*SUPPLIED ENTRIES*:
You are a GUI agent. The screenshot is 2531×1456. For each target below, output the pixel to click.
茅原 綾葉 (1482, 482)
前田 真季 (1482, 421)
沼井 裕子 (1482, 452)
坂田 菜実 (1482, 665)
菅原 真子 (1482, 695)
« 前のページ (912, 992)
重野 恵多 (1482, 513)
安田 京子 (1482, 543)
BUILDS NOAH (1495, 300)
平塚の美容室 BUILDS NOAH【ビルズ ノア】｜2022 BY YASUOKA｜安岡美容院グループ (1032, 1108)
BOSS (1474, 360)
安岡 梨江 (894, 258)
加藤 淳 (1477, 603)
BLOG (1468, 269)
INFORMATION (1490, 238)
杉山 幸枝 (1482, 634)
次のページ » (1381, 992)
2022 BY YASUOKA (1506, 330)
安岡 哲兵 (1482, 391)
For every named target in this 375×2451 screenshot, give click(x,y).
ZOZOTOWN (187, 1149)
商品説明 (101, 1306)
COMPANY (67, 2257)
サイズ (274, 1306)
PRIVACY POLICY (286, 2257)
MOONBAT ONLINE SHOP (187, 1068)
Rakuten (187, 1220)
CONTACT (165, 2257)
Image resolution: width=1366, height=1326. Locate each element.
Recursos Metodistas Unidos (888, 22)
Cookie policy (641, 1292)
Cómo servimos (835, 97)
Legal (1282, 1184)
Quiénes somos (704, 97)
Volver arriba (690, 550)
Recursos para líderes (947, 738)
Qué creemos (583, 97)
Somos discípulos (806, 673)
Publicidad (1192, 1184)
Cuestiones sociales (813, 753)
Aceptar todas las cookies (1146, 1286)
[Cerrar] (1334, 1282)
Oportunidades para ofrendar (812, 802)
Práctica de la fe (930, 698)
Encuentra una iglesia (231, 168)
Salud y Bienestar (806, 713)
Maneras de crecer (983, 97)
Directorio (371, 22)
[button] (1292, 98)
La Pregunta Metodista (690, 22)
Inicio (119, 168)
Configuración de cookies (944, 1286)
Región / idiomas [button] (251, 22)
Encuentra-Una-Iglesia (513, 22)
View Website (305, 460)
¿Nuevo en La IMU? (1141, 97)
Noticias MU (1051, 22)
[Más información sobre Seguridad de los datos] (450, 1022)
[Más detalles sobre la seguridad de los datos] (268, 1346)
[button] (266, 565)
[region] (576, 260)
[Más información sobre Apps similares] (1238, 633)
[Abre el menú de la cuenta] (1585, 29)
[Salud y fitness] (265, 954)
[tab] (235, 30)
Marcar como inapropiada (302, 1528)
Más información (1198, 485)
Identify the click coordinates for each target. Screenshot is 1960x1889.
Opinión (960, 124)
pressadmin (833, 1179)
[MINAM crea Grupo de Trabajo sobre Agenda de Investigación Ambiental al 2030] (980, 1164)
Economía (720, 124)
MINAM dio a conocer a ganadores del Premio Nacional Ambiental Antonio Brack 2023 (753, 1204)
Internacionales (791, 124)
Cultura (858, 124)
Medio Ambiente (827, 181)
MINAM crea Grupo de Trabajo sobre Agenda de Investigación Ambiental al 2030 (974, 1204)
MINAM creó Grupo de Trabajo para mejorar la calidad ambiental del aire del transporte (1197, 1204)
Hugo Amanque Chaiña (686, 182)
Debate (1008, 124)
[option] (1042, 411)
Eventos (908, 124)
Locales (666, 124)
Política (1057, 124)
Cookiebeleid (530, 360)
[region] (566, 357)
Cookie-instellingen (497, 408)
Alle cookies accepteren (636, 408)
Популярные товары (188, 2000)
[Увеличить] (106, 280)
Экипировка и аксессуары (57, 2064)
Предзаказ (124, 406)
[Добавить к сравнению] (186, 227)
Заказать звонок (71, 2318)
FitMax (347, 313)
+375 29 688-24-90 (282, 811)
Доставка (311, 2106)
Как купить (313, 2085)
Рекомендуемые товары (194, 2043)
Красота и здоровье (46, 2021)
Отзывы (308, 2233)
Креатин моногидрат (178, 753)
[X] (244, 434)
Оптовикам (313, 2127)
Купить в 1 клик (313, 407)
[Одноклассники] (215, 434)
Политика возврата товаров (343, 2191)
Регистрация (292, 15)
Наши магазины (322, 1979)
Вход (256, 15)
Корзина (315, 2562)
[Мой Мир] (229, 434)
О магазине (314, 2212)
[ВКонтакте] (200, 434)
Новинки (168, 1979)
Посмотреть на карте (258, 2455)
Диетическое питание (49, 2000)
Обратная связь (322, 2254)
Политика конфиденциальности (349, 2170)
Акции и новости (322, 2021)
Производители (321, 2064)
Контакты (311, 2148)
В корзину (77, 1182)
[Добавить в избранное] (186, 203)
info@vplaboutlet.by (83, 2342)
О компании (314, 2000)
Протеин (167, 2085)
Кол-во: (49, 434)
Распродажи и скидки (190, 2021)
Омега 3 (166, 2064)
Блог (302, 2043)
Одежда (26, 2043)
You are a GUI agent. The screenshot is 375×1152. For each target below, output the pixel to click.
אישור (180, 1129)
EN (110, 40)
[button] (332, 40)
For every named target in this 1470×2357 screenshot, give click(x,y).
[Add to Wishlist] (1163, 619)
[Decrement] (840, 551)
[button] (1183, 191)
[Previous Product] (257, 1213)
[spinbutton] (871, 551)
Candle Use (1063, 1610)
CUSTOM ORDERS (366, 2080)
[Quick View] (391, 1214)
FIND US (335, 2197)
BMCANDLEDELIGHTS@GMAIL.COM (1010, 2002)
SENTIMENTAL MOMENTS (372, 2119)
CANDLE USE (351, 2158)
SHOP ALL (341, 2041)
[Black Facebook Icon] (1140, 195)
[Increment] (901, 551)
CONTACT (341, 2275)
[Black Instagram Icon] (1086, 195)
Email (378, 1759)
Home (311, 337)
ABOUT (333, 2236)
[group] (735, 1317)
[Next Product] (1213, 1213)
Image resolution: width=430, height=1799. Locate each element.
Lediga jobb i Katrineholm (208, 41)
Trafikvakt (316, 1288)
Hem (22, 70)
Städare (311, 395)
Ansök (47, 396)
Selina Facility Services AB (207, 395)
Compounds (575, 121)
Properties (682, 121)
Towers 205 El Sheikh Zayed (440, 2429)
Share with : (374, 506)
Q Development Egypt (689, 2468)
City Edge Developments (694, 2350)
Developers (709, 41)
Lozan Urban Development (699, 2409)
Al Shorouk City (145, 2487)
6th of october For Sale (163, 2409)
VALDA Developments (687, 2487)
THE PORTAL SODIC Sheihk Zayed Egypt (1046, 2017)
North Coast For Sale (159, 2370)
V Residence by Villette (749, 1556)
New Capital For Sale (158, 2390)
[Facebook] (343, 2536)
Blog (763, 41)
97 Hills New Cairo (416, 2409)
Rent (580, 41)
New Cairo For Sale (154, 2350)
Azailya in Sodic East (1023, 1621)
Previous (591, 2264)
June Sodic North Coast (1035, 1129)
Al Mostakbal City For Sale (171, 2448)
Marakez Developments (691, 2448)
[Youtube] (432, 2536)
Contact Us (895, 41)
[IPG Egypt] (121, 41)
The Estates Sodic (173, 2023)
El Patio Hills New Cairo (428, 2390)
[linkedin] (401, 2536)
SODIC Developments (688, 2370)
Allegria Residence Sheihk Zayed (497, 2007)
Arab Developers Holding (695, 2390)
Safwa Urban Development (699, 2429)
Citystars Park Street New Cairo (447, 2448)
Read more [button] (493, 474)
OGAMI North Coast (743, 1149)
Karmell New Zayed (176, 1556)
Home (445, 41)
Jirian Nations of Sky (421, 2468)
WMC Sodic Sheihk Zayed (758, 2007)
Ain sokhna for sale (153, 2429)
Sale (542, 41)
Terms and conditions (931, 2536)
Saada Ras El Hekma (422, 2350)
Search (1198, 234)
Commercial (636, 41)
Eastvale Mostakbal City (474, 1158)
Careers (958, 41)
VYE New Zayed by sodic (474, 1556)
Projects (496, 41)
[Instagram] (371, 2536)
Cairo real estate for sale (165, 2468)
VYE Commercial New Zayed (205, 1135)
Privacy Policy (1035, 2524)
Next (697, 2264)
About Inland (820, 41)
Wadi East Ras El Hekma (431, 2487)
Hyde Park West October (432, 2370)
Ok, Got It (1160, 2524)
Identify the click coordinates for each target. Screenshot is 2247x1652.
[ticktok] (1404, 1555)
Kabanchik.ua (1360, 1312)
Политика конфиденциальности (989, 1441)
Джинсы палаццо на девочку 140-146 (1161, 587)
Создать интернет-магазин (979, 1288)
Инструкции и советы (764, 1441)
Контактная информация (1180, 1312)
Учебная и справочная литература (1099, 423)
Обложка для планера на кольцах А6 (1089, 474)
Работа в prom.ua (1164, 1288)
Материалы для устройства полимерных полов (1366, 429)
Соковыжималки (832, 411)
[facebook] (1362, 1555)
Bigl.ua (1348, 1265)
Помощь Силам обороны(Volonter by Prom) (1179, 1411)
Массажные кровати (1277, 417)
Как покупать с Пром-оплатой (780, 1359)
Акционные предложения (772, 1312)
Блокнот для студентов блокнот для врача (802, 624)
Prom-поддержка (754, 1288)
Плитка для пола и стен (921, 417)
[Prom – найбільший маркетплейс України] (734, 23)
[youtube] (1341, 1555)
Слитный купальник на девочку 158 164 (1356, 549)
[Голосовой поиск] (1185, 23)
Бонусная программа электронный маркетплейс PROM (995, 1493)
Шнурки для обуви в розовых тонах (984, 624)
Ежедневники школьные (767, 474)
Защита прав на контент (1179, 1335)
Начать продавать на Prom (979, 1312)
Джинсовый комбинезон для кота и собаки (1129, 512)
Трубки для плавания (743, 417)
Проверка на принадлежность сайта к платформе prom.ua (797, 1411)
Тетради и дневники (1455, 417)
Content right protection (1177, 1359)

*DESCRIPTION OF THE TASK*:
For the records above, state the count of lines where "Grupo" appears, without any other text.

*WORKED SOLUTION*:
3